**PASSAGE PROVIDED:**
==========

The Shining poster doesn’t appear in Eyes Wide Shut but this moment does come back into one’s mind later when some of the more visual theories about The Shining (the one that really knocked me back was the pattern of the carpet reversing from shot to shot) are discussed and footage is shown as “evidence”. I don’t doubt for a second that the other footage presented here is untampered-with, but I guess what I’m saying is, boy does this documentary make you want to go back and watch the movie again (and I’ve watched it a lot recently, working through Taschen’s Kubrick Archives book and the recent Movie Geeks United Kubrick series).

==========

**TASK LIST:**
- A) In the passage on The Shining, rewrite everything from "The Shining poster" down to "United Kubrick series).", changing "carpet" to "rug".
- B) Answer these questions from the passage on The Shining:
(i) Which visual theory about The Shining knocked the writer back?
(ii) Which book is the writer working through?
(iii) Which poster does not appear in Eyes Wide Shut?
- C) State whether each statement agrees with the passage on The Shining, quoting the words that decide it:
(i) The Shining poster appears in Eyes Wide Shut.
(ii) The writer doubts that the other footage presented is untampered-with.
(iii) The writer has watched the movie a lot recently.
The data after this passage have no role in any of this work.

**ENTRIES SUPPLIED:**

==========

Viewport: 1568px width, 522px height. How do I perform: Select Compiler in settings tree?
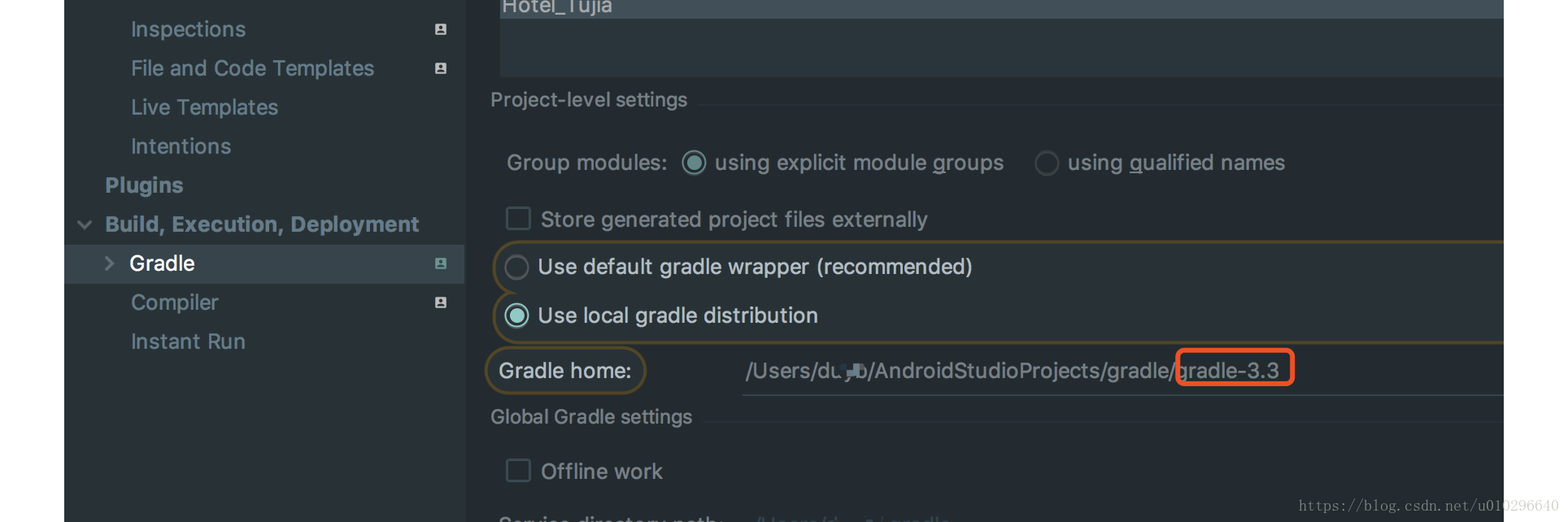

==========

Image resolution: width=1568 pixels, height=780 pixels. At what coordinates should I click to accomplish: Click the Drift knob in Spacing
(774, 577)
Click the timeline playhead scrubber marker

==========

**SOLUTIONS PER TASK:**
- A)
The Shining poster doesn’t appear in Eyes Wide Shut but this moment does come back into one’s mind later when some of the more visual theories about The Shining (the one that really knocked me back was the pattern of the rug reversing from shot to shot) are discussed and footage is shown as “evidence”. I don’t doubt for a second that the other footage presented here is untampered-with, but I guess what I’m saying is, boy does this documentary make you want to go back and watch the movie again (and I’ve watched it a lot recently, working through Taschen’s Kubrick Archives book and the recent Movie Geeks United Kubrick series).

- B)
(i) The pattern of the carpet reversing from shot to shot.
(ii) Taschen's Kubrick Archives book.
(iii) The Shining poster.

- C)
(i) No: "The Shining poster doesn’t appear in Eyes Wide Shut"
(ii) No: "I don’t doubt for a second that the other footage presented here is untampered-with"
(iii) Yes: "I’ve watched it a lot recently"